I still love this author’s use of language – she reminds me of Patricia McKillip – her landscape descriptions are amazing. I loved the first trilogy of hers that I read. I’m finding this series a bit more of a slog.
The series is basically the story of the descendants of a rather nasty sorcerer, who gifted his descendants with invulnerability. However, they pretty quickly repudiate all he had stood for, and in fact, Jarred, the hero of the last book, only finds out that he’s Jaravhor’s descendant in adulthood.
This book is the story of Jarred’s daughter Jewel, forced to flee the marshes where she was born after the tragic death her parents, who were themselves trying to flee the local king, who wants Jarred to open the sorcerer’s keep for him.
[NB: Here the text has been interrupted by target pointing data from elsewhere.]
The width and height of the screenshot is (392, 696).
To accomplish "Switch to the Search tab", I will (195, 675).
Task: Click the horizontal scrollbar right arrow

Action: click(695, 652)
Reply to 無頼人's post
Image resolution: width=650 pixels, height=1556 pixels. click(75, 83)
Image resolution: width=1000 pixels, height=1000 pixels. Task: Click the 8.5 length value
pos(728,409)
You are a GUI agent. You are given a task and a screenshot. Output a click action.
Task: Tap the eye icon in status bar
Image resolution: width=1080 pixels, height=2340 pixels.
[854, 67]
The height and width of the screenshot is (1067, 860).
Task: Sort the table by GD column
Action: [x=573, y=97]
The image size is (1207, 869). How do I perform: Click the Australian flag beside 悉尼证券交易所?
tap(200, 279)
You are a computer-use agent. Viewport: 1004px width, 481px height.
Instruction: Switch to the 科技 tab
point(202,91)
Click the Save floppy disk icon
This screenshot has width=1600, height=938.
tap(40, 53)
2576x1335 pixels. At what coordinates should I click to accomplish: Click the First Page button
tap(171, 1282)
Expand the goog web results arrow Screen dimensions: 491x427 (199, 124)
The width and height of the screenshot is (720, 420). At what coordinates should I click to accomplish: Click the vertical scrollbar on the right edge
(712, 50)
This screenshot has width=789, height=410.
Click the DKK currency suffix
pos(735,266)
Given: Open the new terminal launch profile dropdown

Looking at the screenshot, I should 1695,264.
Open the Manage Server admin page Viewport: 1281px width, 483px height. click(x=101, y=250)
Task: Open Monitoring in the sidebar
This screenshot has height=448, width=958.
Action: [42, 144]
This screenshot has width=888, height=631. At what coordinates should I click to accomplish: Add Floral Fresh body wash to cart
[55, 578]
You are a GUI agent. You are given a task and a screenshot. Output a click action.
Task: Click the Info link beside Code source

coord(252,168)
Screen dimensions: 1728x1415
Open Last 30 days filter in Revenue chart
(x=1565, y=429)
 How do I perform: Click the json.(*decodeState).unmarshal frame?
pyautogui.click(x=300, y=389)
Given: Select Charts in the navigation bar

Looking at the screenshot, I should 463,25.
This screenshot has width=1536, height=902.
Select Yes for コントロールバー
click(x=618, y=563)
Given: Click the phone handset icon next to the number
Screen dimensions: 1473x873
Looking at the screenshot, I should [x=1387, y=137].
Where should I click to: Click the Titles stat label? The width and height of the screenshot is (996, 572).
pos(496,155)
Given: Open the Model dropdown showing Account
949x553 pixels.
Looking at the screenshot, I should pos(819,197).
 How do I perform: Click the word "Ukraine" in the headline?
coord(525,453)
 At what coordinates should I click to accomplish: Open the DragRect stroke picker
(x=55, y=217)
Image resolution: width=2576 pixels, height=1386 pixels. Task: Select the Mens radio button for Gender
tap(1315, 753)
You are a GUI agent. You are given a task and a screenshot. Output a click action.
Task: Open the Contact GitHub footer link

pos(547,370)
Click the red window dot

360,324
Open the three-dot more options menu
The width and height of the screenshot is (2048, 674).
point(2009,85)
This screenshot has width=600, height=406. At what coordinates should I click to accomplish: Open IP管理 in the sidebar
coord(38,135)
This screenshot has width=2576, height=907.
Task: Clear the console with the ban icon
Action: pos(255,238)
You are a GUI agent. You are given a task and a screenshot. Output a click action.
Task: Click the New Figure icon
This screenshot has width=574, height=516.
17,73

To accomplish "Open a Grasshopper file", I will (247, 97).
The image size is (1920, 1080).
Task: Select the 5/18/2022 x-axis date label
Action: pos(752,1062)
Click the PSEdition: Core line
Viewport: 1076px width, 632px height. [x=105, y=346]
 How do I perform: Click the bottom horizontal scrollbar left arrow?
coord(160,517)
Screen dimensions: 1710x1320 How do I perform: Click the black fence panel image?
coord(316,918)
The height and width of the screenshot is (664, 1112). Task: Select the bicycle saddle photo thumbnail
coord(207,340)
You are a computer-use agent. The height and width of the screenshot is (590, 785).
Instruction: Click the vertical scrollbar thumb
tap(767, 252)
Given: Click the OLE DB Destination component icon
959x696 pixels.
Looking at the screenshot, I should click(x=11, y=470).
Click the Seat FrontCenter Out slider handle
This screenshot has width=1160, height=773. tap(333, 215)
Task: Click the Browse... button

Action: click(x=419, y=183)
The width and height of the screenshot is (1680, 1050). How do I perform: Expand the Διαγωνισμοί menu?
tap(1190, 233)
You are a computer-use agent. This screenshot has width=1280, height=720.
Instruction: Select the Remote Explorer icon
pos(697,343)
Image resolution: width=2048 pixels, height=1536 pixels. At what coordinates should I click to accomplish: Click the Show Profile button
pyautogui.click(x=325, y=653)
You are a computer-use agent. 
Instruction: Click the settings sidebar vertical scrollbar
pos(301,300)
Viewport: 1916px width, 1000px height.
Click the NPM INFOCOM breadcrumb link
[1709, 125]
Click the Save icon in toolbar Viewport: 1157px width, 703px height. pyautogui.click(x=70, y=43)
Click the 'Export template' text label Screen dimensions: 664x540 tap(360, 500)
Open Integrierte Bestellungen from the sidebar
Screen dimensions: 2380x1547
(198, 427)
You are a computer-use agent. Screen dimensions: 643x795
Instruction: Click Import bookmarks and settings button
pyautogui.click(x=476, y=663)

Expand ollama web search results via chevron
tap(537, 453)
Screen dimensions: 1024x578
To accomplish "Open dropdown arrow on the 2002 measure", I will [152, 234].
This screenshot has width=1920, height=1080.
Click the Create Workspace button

Jewel finds her way north, out of the kingdom of her birth, to the mountain home of the Weather Masters. There, she’s taken in, and grows to adulthood. But there are at least a few people that know that Jarred had a child, and through trickery, Jewel is convinced to open the Sorcerer’s keep. There, she does not find the rumored rooms of treasure, but instead, a puzzle, that just might lead to eternal life.
Where this becomes a slog is how much happens in this book. Just when you think that surely the main point has come and gone, some other side quest, or issue comes up. It’s not that I don’t like the story, but I think it could have done with a bit more breaking up.